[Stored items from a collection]
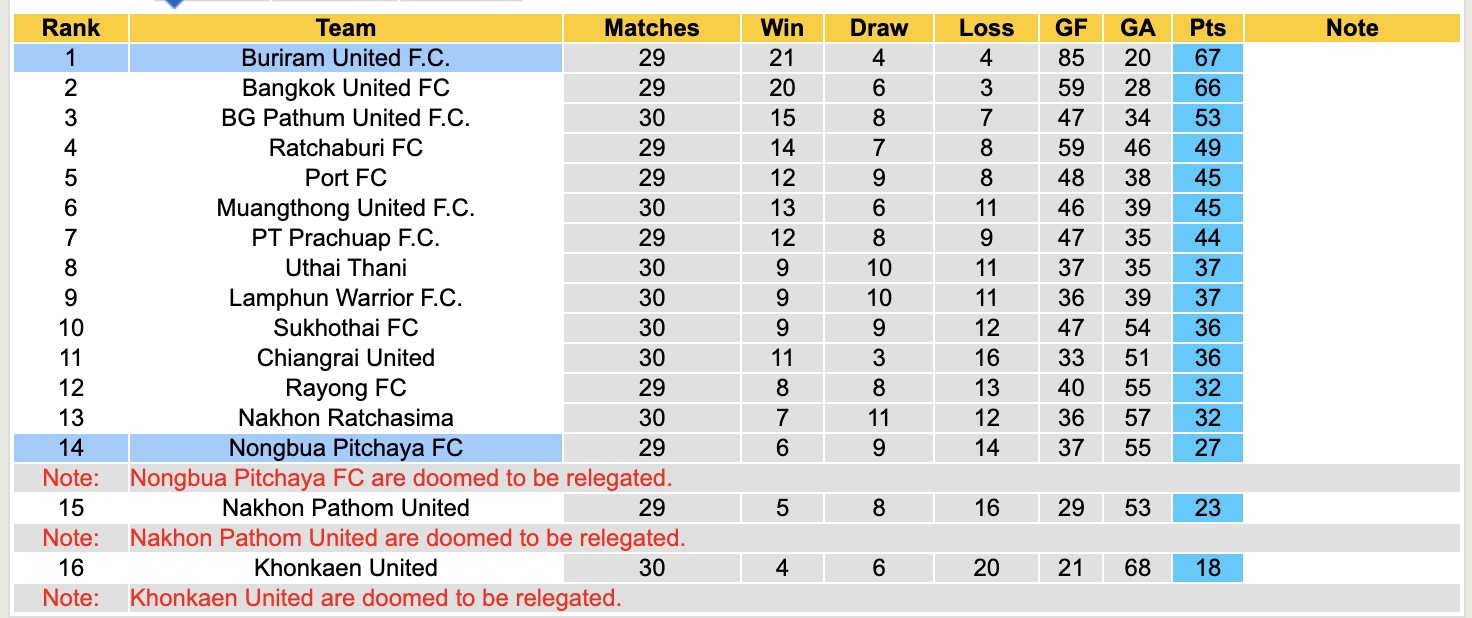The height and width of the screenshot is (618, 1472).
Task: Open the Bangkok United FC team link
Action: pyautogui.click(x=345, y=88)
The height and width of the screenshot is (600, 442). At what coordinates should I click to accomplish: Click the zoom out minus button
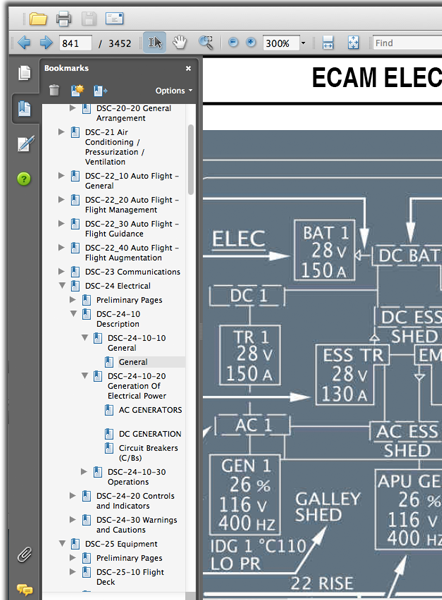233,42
--
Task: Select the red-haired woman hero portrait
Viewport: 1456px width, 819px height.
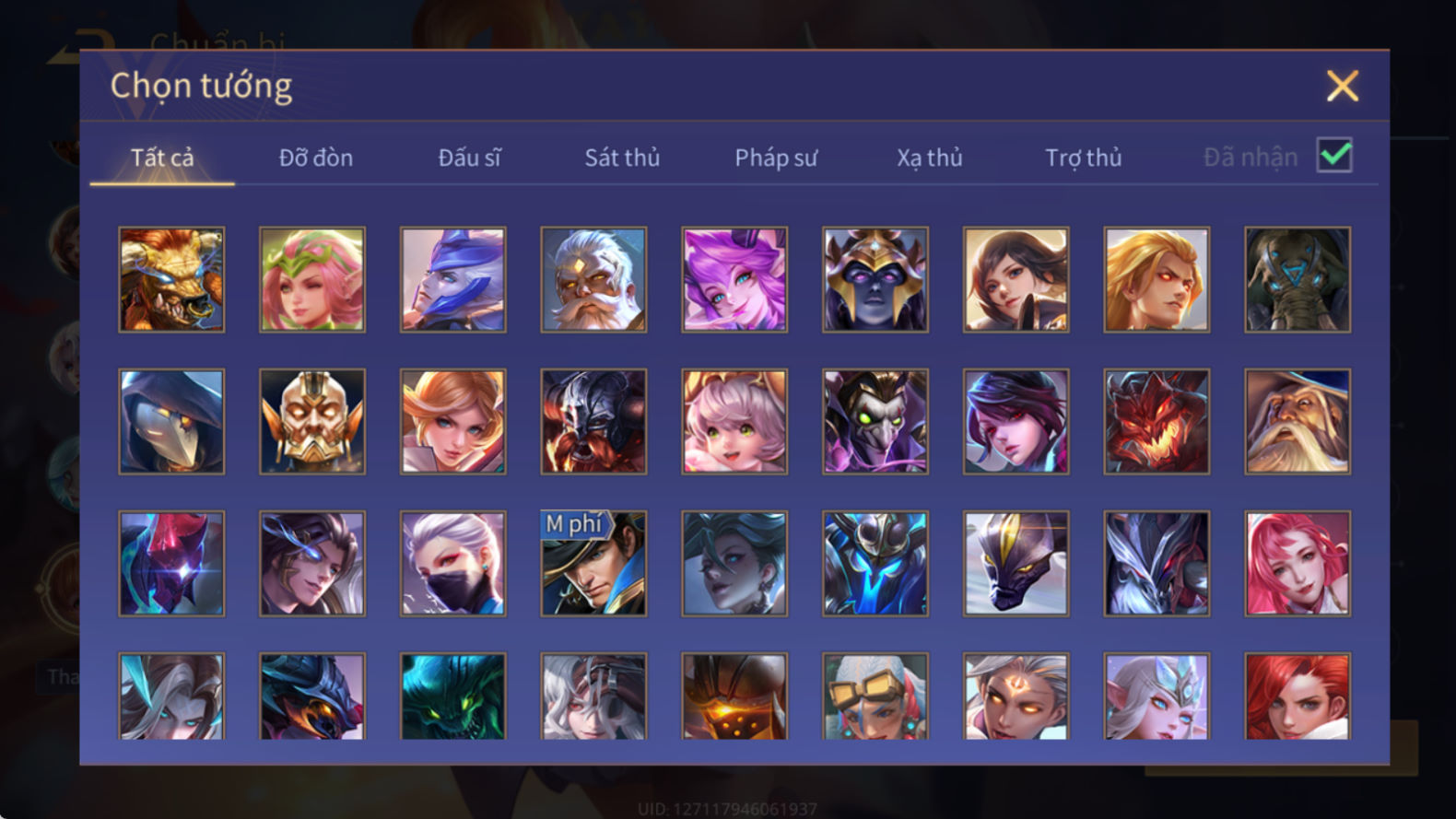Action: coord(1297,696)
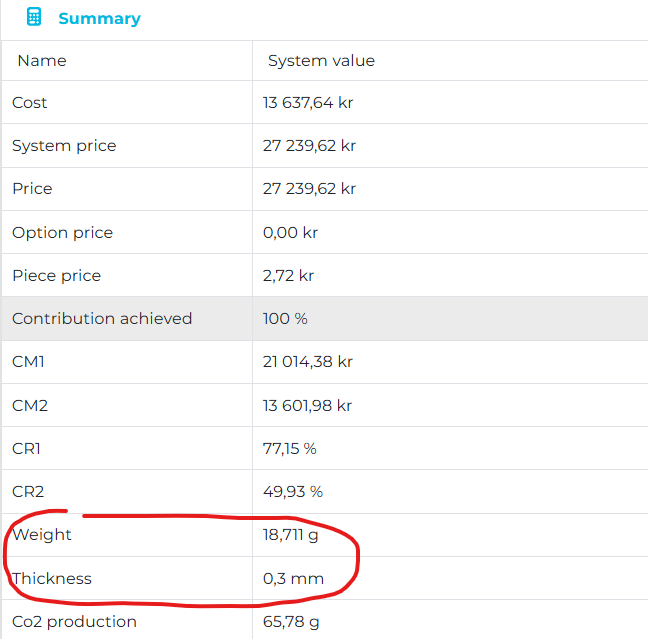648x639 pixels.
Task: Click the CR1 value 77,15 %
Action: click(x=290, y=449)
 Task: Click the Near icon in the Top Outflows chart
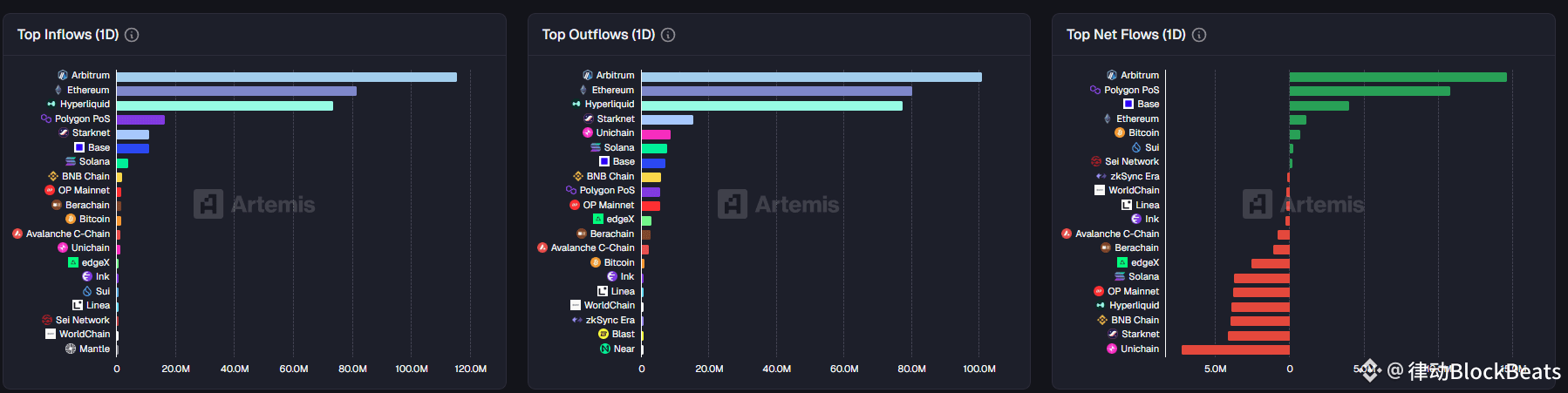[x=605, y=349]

• [SET PROBLEM]: Turn the material above into a numbered list, starting at the line that contains "Task: Select the" and ending at the line that contains "[x=605, y=349]", with blank lines dropped. Leave the pictures out of your answer.

• [RIGHT ANSWER]:
1. Task: Select the red-haired woman hero portrait
2. Viewport: 1456px width, 819px height.
3. Action: coord(1297,696)
4. 648x639 pixels.
5. Task: Click the CR1 value 77,15 %
6. Action: click(x=290, y=449)
7.  Task: Click the Near icon in the Top Outflows chart
8. [x=605, y=349]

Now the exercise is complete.